S1 Attorneys – Advantage Of Taking A Company Public – Private Placement Memorandums – My American Dream

Once upon a time the American Dream was simple; start a company, grow the company, create jobs and provide a better path for your children. Now the American dream is how to stay afloat, keep your house and remove the daggers that the government is ramming in the small of your back. Your congressman and governor say one thing and do another. The white house takes your tax dollars with one hand and pickpockets you for your lunch money with the other.

Activist bloggers and armchair protesters are against the system when it’s convenient but when the spotlight is off and no one is watching they golf with their senator and take quiet money from special interest groups.

The entrepreneur has been drug into the darkened alleyway, sucker punched, hogtied and left to rot by a system that uses them like a smack-head hits the pipe and as long as the media keeps quiet, the individual entrepreneur feels that they are the only ones engaged in this struggle but this is simply not the case.

The banks wanted more than your house, they wanted your tax dollars and the government gave it to them and in front of the cameras they shook hands and agreed that this ‘bailout money’ would go back into the economy to spark a resurgence in civilian confidence in a system that force-feeds poison and slices off pounds of flesh from it’s zombie citizens.

The reality is, in back room meetings and secret handshakes this money was understood to go into the pockets of corrupt institutional banks and would never make it to local and national economic relief. Knowing all of this, ask yourself, at the end of the day, who can you turn to? What politician at any level can you trust to cut you a break? The answer is simple, none. Look to your right and left and you’ll find the answer. The accredited investor and people investing in people is the only way to slow down the corruption. Of course when the government sees how unity is productive they’ll figure out a way to pollute our confidence in one another with overgeneralizations and hyphenated ethnicities and other politically correct pig Latin that means nothing but divides everyone. In that division is where the government takes hold.

**WHAT YOU NEED TO DO**
A. Translate this sentence from the American Dream passage into Spanish: "Your congressman and governor say one thing and do another."
B. From the American Dream passage, reproduce word for word the part that opens with the words containing "S1 Attorneys –" and closes with "special interest groups.".

**RECORDED DATA**
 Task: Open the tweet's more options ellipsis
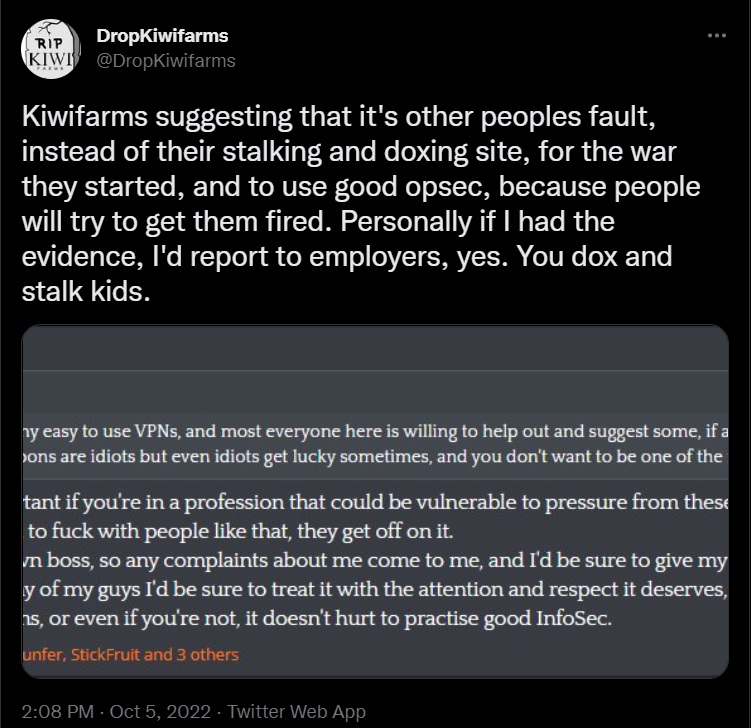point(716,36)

...

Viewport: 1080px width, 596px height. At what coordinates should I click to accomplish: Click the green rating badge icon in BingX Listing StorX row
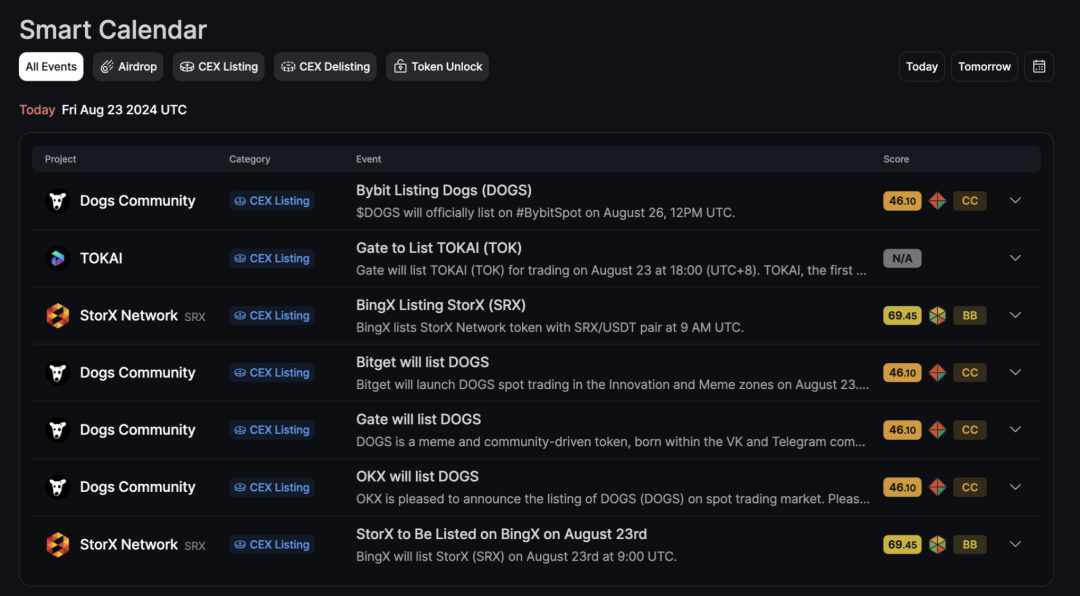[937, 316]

**PER-TASK OUTPUTS**
A. Su congresista y su gobernador dicen una cosa y hacen otra.

B.
S1 Attorneys – Advantage Of Taking A Company Public – Private Placement Memorandums – My American Dream

Once upon a time the American Dream was simple; start a company, grow the company, create jobs and provide a better path for your children. Now the American dream is how to stay afloat, keep your house and remove the daggers that the government is ramming in the small of your back. Your congressman and governor say one thing and do another. The white house takes your tax dollars with one hand and pickpockets you for your lunch money with the other.

Activist bloggers and armchair protesters are against the system when it’s convenient but when the spotlight is off and no one is watching they golf with their senator and take quiet money from special interest groups.